Saved entries

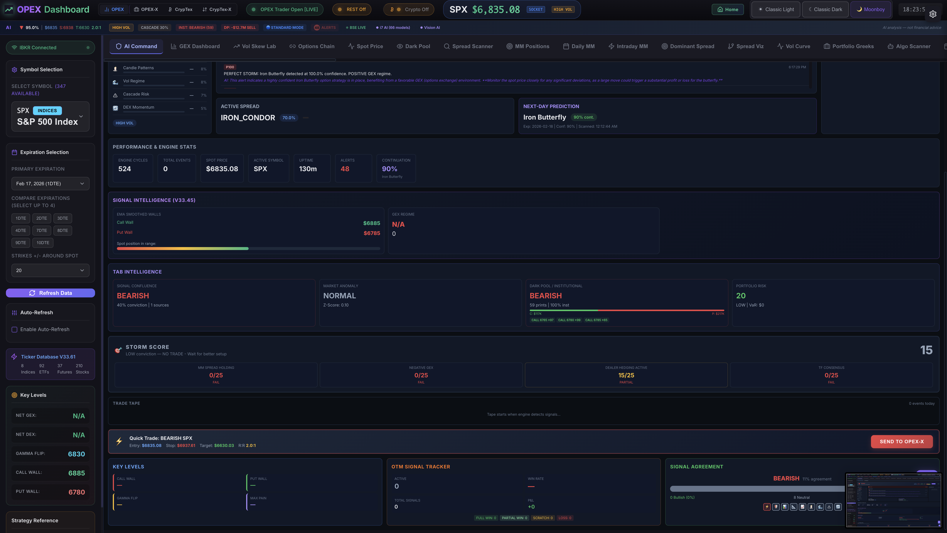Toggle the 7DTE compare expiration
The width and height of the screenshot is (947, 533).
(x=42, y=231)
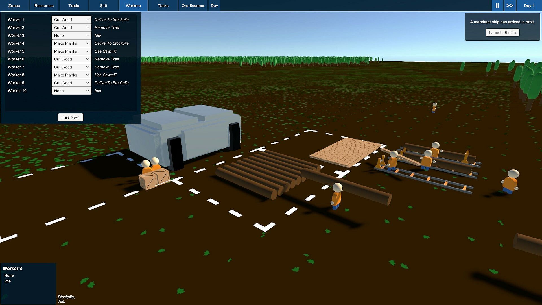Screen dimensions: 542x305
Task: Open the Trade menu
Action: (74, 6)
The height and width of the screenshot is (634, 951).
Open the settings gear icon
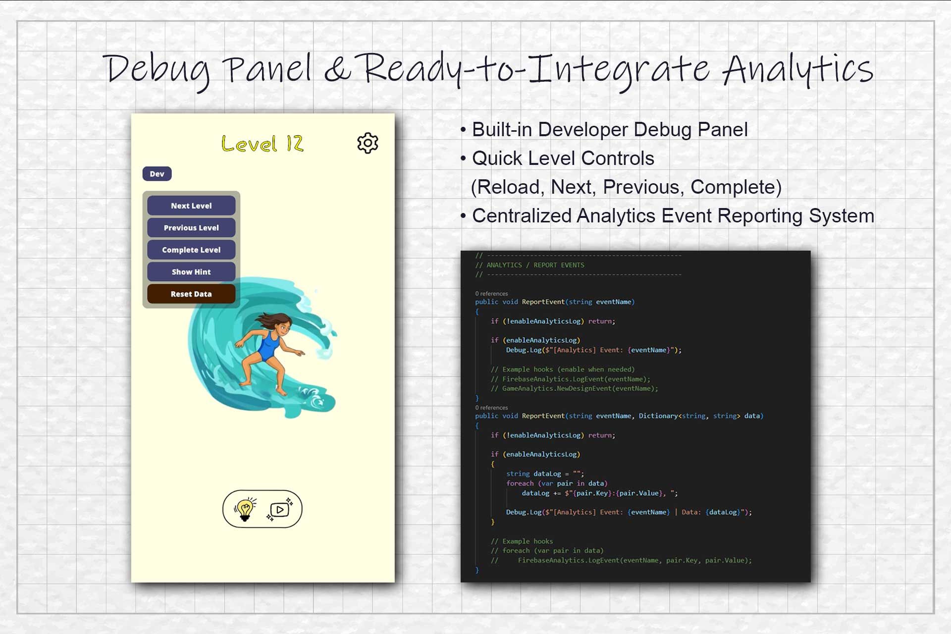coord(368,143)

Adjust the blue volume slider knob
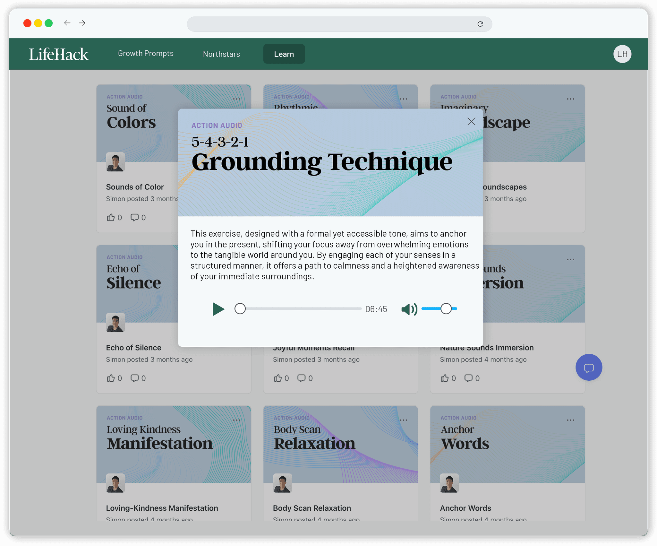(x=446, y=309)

_Exercise requirements_
What is needed is an exact restatement of every line from the line containing "The height and" through the last line of the records, minus any pictures.

_Answer space_
The height and width of the screenshot is (634, 951).
Open the settings gear icon
coord(368,143)

Adjust the blue volume slider knob
(x=446, y=309)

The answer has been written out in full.